Sheldon Silver was supposed to report to prison Oct. 5, but Judge Peter W. Hall of the 2nd U.S. Circuit Court of Appeals said he can wait to begin his seven-year prison term until after the judicial panel in Manhattan decides the issue. That process usually take a few weeks.
Hall issued a one-page order after lawyers for Silver submitted written arguments on Friday, saying the Democrat should remain free on bail because his second trial earlier this year raises some of the same issues as a 2015 trial whose outcome was reversed on appeal.
Silver, 74, was convicted in May of illegally collecting nearly $4 million in fees from a cancer researcher and real estate developers who benefited from his clout in state government. He earned another $1 million investing that money.
Hall said the appeals panel can also decide whether to grant Silver’s request to delay paying a $1.75 million fine.
In their court papers, Silver’s lawyers said their client is entitled to be free during appeal because his conviction raises substantial issues of law likely to result in reversal or a new trial.
His first conviction on bribery charges was reversed by the 2nd Circuit, which cited the U.S. Supreme Court ruling that reversed the public corruption conviction of former Virginia Republican Gov. Bob McDonnell.
“On retrial, the district court fell into the same error,” Silver’s lawyers wrote.
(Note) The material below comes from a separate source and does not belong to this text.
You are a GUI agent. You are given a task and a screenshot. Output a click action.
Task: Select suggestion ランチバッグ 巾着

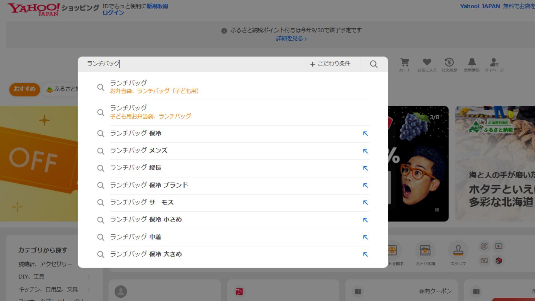[x=136, y=237]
They said the trial judge refused to instruct the jury that an “agreement” to accept things of value in return for legislative favors was required for a conviction.
They said the judge “compounded this error by instructing the jury that it could convict without finding that Mr. Silver agreed to perform any particular official act.”
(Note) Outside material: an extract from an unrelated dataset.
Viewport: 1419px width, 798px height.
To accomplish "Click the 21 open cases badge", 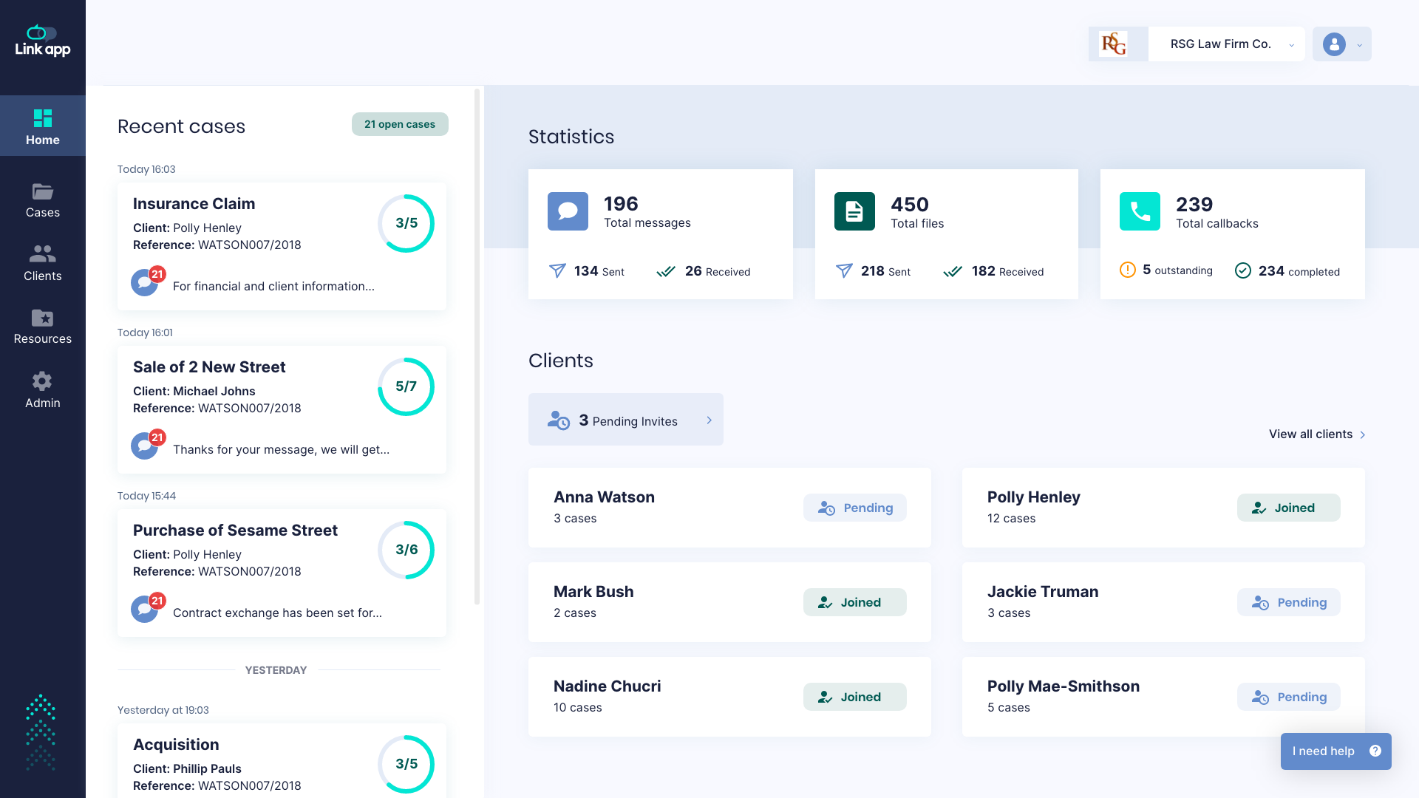I will pos(400,124).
Silver’s lawyers said jurors were misled to think it was enough for unspecified official acts to be carried out as opportunities arose.
“The district court’s errors mis-drew the line between unlawful bribes and lawful attempts to cultivate generalized goodwill, creating an unacceptable risk that the jury convicted Mr. Silver ‘for conduct that is not unlawful,'” the lawyers wrote.
Prosecutors have not yet responded to the arguments in writing. They declined comment Tuesday through a spokesman.
Silver served as Assembly speaker for 21 years. He was first elected in 1976.